New member here with a white 2.4. I have spent the last week, since getting the car, pretty much reading most of the posts and now I have information overload.

I have tried left foot braking while accelerating in a corner to reduce understeer and the car shuts off the throttle and delays it coming back on to about a second after releasing the brakes. Anyone else have a similar experience and a possible solution? I understand it is a safety feature but it does not allow for advanced driving techniques.

I thought maybe a hondata tune could remove it but have not found it mentioned on hondata's website.
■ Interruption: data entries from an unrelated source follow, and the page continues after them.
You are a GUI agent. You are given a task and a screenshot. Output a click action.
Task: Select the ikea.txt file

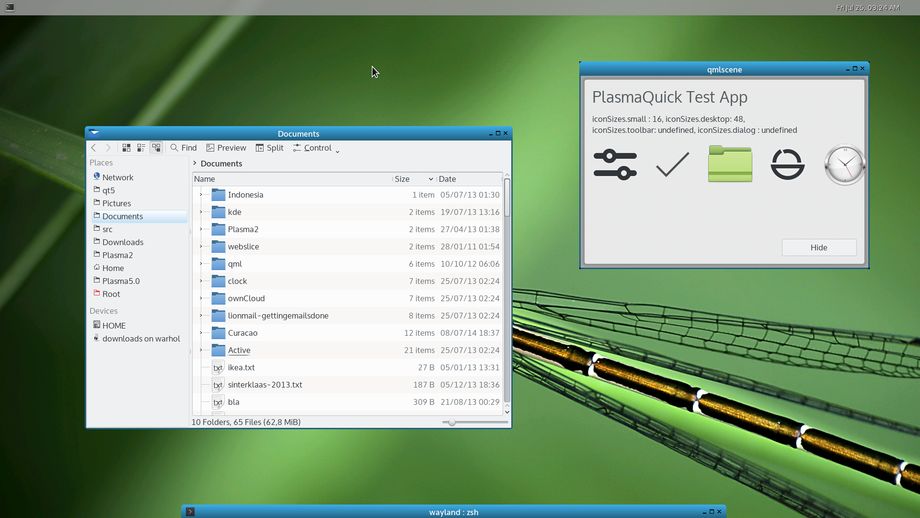[241, 367]
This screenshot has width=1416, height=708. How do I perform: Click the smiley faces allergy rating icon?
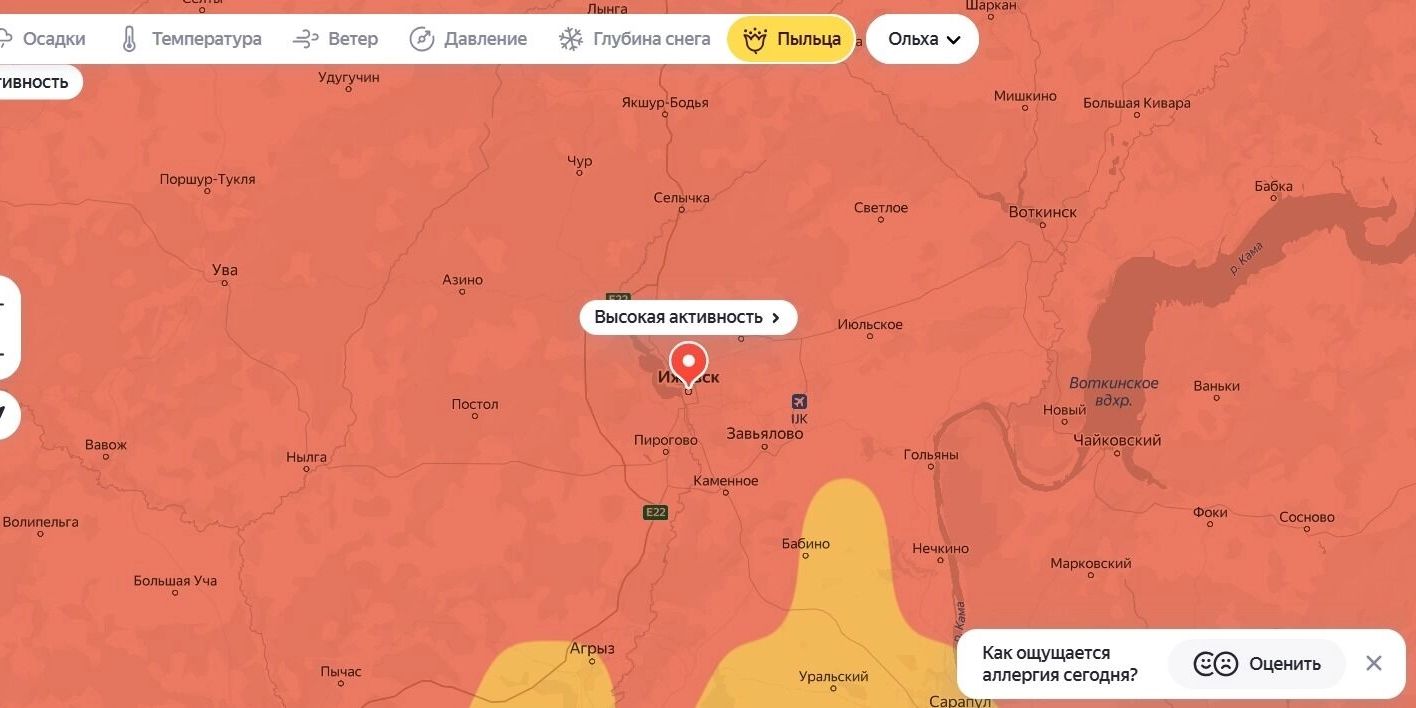1216,664
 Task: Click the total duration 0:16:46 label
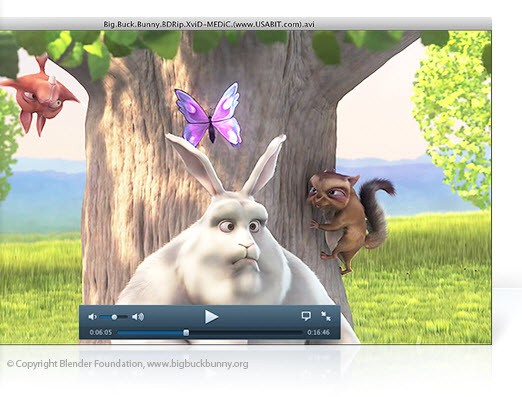tap(318, 332)
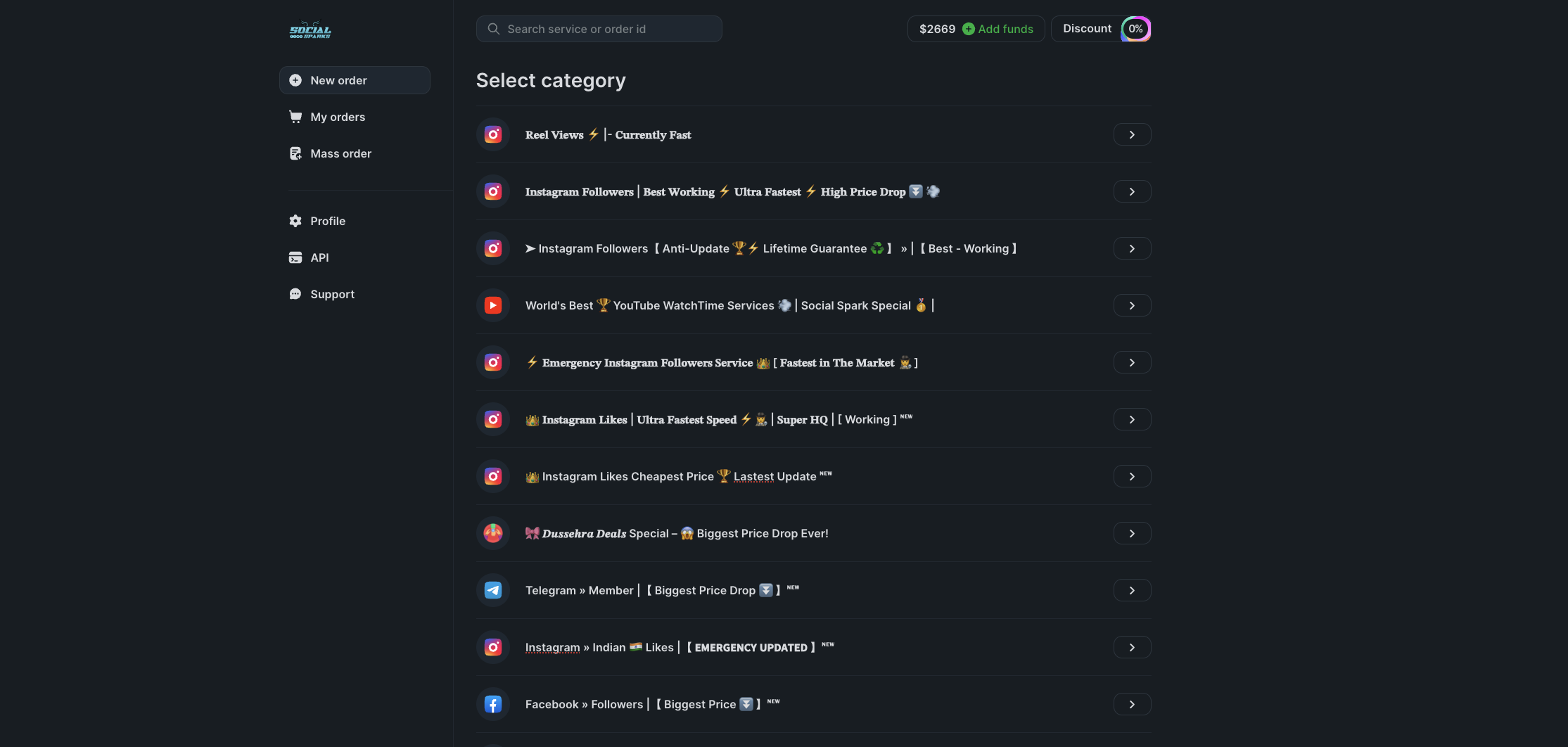Click the search magnifier icon
Screen dimensions: 1568x747
coord(494,29)
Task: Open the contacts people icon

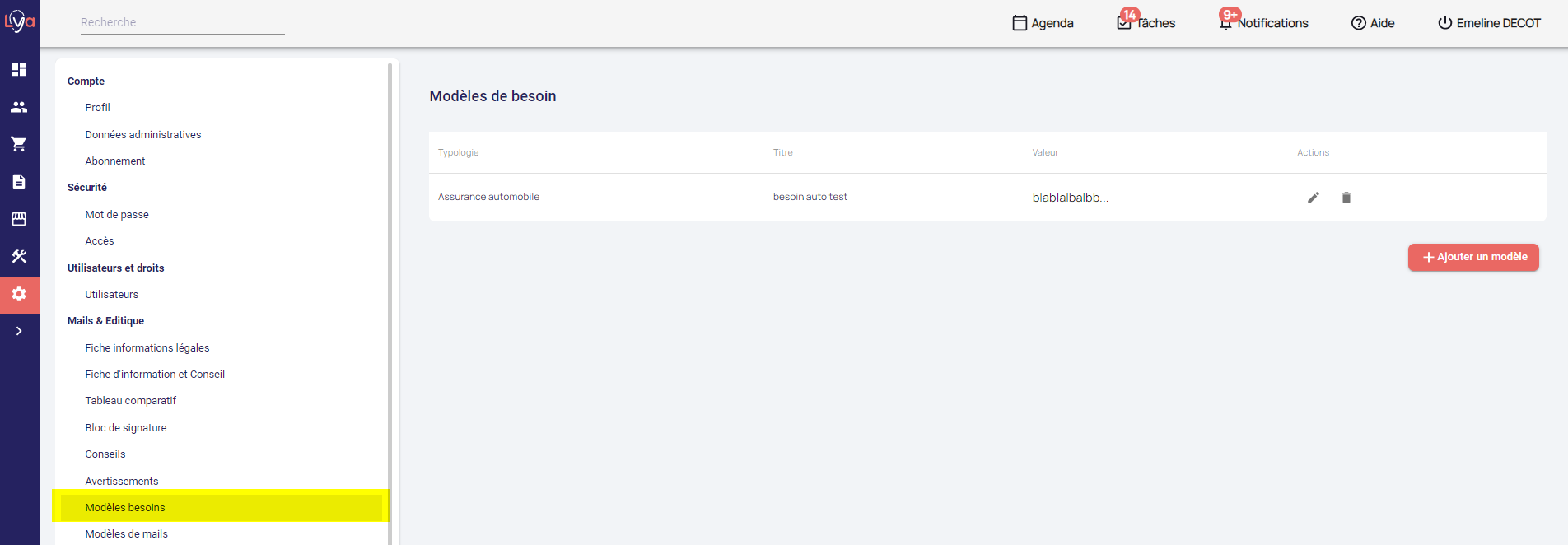Action: pos(19,107)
Also, anyone have a definitive answer to whether or not the civic si suspension components are interchangeable with our cars? I want to improve handling but dont want to drop more than an inch and considering the HFP suspension which is a bolt on application that I can do (local shop charges indiscriminately). I dont want coilovers and the only other option I'm considering is swift springs, and the US office is finding out from Japan when they will be available but have not heard back yet.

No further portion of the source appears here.